== ТЕКСТ ДЛЯ ЧТЕНИЯ ==

.....

Перевод Оксаны Якименко
Опубликовано в журнале Звезда, номер 3, 2011
МНЕНИЕ
Агнеш Хеллер
Можно ли писать стихи после Холокоста?
Адорно как-то заявил, в догматическом ключе, будто после холокоста нельзя больше писать стихи. Позднее он признал, что поторопился с приговором.
У жертвы пыток есть “право кричать”, а миллионы мучеников обладают правом выразить себя через поэзию. Однако, переменив свое мнение, Адорно ставит перед нами новый вопрос: можно ли писать стихи об Освенциме?
Продолжим в духе Адорно, но не его голосом.
Об Освенциме невозможно писать с точки зрения стороннего наблюдателя. Холокост не был трагическим зрелищем, метафизическим явлением или историческим событием. Ни трагедия, ни метафизическая философия, ни эпическое повествование не дают приблизиться к Освенциму. Трагедия разыгрывается среди личностей, избравших свою судьбу самостоятельно и способных придать смысл своей жизни через смерть. Однако жертвы холокоста рассматривались не как отдельные личности, но как банальные образцы своей расы. Если в метафизической философии видимое связано с сущностью, у этого видимого должен быть смысл. Но в “видимой” части холокоста мы ни по каким философским понятиям не можем найти смысла, если будем привязывать ее к какой-либо “сущности”. Эпическое повествование, в свою очередь, — это исторический жанр, в котором “мировая история” и время главных действующих лиц иногда таинственным образом синхронизируются. Но жертвы холокоста были “вынуты” из истории: мировые часы стояли, а у них время вышло. Если о холокосте вообще можно что-то написать, это будут только стихи.
Адорно требовал для жертв права на самовыражение. Но это право распространяется только на погибших, а не на выживших. Из какого бы ада они ни выбрались, им все-таки удалось спастись, теперь они среди нас, и это означает наличие абсолютной разницы между спасшимися и теми, кто когда-то действительно обладал правом на самовыражение, но не смог его осуществить. Хотя те, кто выжил, могут существовать в мире кошмарных снов и воспоминаний, они тоже наблюдатели — уже в силу того факта, что живут, находятся здесь, рядом
с нами. Самовыражение выживших не заменяет самовыражения тех, кто умер
в молчании. В газовых камерах стихов не писали.

.....

== ИСХОДНЫЕ ДАННЫЕ ==
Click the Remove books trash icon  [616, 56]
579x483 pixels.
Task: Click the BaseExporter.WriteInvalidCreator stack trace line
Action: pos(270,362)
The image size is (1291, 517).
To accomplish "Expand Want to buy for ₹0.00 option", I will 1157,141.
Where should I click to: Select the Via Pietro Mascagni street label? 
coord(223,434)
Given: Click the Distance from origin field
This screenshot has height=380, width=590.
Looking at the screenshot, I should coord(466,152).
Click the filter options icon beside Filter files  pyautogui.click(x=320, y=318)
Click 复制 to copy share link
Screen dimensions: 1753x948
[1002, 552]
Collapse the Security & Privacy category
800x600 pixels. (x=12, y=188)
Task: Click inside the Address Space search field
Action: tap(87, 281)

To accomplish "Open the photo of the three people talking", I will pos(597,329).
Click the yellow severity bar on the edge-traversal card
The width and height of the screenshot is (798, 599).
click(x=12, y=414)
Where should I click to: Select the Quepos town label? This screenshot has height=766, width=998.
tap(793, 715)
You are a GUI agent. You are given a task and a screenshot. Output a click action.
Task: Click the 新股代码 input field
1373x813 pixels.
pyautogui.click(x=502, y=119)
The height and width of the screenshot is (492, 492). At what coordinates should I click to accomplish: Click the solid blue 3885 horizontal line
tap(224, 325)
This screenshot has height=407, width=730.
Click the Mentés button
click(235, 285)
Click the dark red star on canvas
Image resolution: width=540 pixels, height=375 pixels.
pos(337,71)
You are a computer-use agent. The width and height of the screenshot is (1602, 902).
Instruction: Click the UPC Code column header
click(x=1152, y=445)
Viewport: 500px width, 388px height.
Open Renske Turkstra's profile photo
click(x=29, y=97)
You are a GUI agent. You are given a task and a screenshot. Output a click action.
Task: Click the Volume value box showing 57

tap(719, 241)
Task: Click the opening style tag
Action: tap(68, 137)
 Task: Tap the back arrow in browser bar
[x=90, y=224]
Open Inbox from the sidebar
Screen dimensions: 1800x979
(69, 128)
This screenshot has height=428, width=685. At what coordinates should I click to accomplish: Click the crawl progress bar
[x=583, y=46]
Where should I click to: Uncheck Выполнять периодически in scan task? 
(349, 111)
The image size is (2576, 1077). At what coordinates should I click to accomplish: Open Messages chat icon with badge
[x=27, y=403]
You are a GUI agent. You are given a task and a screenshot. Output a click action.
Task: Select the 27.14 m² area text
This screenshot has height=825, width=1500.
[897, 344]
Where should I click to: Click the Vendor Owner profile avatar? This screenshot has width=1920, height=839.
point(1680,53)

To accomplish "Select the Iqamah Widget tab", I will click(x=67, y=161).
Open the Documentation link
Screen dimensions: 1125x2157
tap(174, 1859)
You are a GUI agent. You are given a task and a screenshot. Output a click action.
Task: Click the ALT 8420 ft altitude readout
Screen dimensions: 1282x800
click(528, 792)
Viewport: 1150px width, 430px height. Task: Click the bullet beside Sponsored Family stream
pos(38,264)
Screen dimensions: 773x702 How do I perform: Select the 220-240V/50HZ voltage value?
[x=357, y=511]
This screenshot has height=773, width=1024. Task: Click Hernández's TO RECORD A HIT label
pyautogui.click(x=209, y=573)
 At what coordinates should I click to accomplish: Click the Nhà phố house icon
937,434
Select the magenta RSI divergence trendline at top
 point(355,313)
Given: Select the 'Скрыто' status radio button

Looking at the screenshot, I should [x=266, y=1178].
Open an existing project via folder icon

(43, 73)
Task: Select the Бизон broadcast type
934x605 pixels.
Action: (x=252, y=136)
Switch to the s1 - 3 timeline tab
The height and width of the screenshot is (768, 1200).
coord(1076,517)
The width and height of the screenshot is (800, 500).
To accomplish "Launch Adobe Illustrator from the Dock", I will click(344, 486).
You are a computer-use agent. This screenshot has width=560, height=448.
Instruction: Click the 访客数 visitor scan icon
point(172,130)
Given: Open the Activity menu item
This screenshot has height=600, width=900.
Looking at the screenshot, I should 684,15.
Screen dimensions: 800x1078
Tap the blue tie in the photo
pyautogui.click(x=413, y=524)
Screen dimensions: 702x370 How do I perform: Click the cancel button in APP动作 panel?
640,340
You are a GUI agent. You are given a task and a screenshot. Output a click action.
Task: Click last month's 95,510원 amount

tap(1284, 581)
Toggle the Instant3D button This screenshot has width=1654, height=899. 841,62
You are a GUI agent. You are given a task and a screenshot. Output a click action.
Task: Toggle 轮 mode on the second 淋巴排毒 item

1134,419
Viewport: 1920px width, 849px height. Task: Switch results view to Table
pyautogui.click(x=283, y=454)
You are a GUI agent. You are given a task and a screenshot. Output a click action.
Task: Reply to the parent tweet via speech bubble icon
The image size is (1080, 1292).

.....

== ЗАДАНИЯ К ВЫПОЛНЕНИЮ ==
**A.** Верните дословно фрагмент эссе о стихах после Холокоста, начиная со слов «Адорно как-то заявил, в» и заканчивая словами «не его голосом.».
**B.** Сможете продолжить эссе о стихах после Холокоста с того места, на котором оно заканчивается?
Записи здесь — самостоятельный материал, к эссе о стихах после Холокоста они не относятся.

== СПИСОК ОТВЕТОВ ==
**A.**
Адорно как-то заявил, в догматическом ключе, будто после холокоста нельзя больше писать стихи. Позднее он признал, что поторопился с приговором.
У жертвы пыток есть “право кричать”, а миллионы мучеников обладают правом выразить себя через поэзию. Однако, переменив свое мнение, Адорно ставит перед нами новый вопрос: можно ли писать стихи об Освенциме?
Продолжим в духе Адорно, но не его голосом.

**B.**
Создается впечатление, будто о холокосте вообще ничего нельзя написать, можно только молча слушать.
Но возможно ли описать молчание?
Холокост окружает четыре вида молчания: молчание бессмысленности, немота ужаса, молчание стыда и молчание сознания собственной вины. Первое молчание — молчание сознания вины. Жертвы холокоста умирали в тишине, потому что мир хранил греховное молчание. Не знать — еще хуже, чем не обращать внимания. Когда мы следим за происходящим, но не помогаем, крики жертв продолжают раздаваться. Подавляя знание, мы заглушаем и крики. Мир не знал о совершаемом втайне убийстве шести миллионов одиноких людей, притом что убийство противника испокон веков было делом публичным. Когда был разрушен Второй храм, император Тит приказал возвести триумфальную арку, чтобы увековечить это событие, и мир узнал: Hieroselyma est perdita — Иерусалим погиб. После чего евреям разрешили оплакать погибших — более того, от них этого ждали. Но когда убивали миллионы наших братьев и сестер, мы не могли их оплакивать и не знали о происходящем, не давали себе труда узнать, оставаясь глухими к воплям собственных родственников.
Второе молчание — молчание стыда, оно приходит вслед за первым. Холокост стал запретной темой почти повсюду, но в первую очередь — среди самих евреев. Справедливости ради признаем: люди молчали из-за невозможности говорить о невыразимом. Но о холокосте люди не говорили, в первую очередь стыдясь того, что евреи оказались тем народом, с которым “случился” холокост. Желтая звезда прошлого превратилась в нестираемую желтую звезду настоящего, в символ стыда, и этот символ надо укрыть туманом забвения.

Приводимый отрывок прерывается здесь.